Leaving Van Gogh was a fantastic book. Carol Wallace transports the reader to the time of the Impressionists in France and she becomes the character who tells the story, Dr. Gachet, which caused me to become even more engrossed in the story (and so I had to keep reminding myself that this wasn’t history but fiction).
Psychiatrist Dr. Gachet was known for his friendship with artists (in real life, not just the novel) such as Cezanne and Pisarro. Theo Van Gogh sought him out when his brother Vincent was ready to be released from a mental institution, yet not fully able to care for himself away from his family.
Vincent moved to Auvers, France and he and Dr. Gachet become friends, and though Van Gogh’s work was not respected in the art community until many years after his death, Gachet recognizes the genius of his technique as a painter. Gachet also understands Vincent and sympathizes with his grief and mental illness.

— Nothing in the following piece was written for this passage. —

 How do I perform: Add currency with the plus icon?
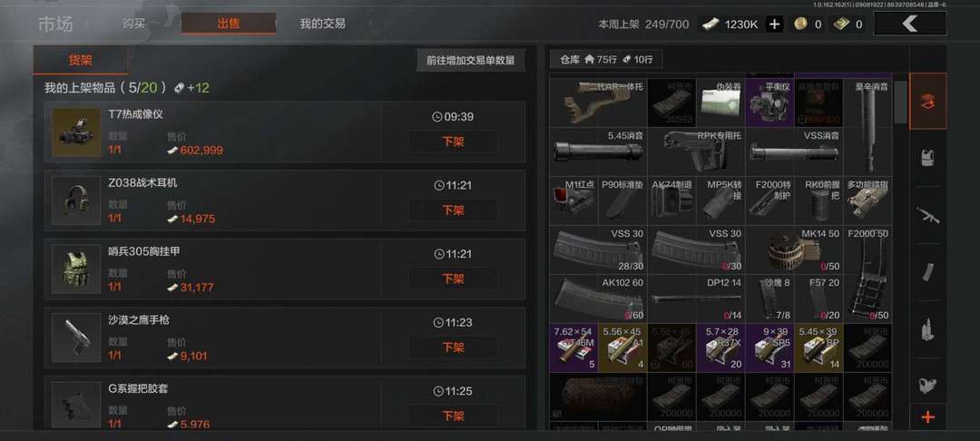click(774, 25)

Honestly, the fact that Van Gogh was mentally ill (cutting off his ear and committing suicide) has always turned me off from his works. I’m not sure why, since I know that artists in general are prone to mania or depression as a part of their temperament.

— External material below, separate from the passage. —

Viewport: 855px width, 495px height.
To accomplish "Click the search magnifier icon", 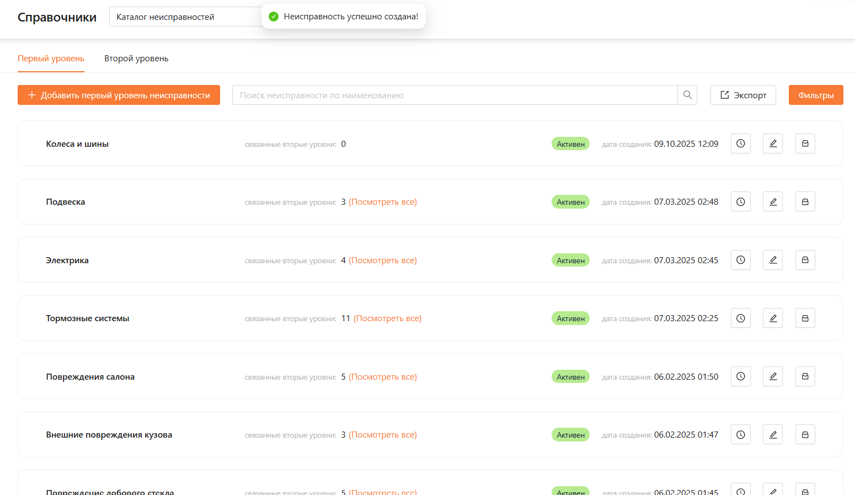I will (x=687, y=95).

This novel gave me a greater appreciation for Van Gogh’s work and a greater understanding of it, through the fictional, but based on real-life, art aficionado Dr. Gachet.

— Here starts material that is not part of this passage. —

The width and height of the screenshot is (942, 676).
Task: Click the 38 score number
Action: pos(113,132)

I’ve come to terms with the fact that they can’t all be 5-Star Reads, but Leaving Van Gogh definitely is. Carol Wallace put me in Auvers in 1890. I felt as if I were there, or at the very least, reading Gachet’s own words and not a novelist’s interpretation of them. I knew how Vincent Van Gogh’s story ends, but Wallace’s storytelling had me poring over every detail and scene, wondering what would happen next.
Jennifer Donovan and her family have recently become members of the Houston Museum of Fine Arts, so she’s adding “patron of the arts” to her list of other titles, which include mother, wife, blogger, and reader.
Sounds great, Jennifer. Thanks for the review!
Thanks for the review. That looks like a good book, so I’ve just requested it at the library.
Hey, Jennifer, thanks for the great review! I’m so glad you liked “Leaving Van Gogh.” You totally got what I was trying to do and that makes me feel terrific!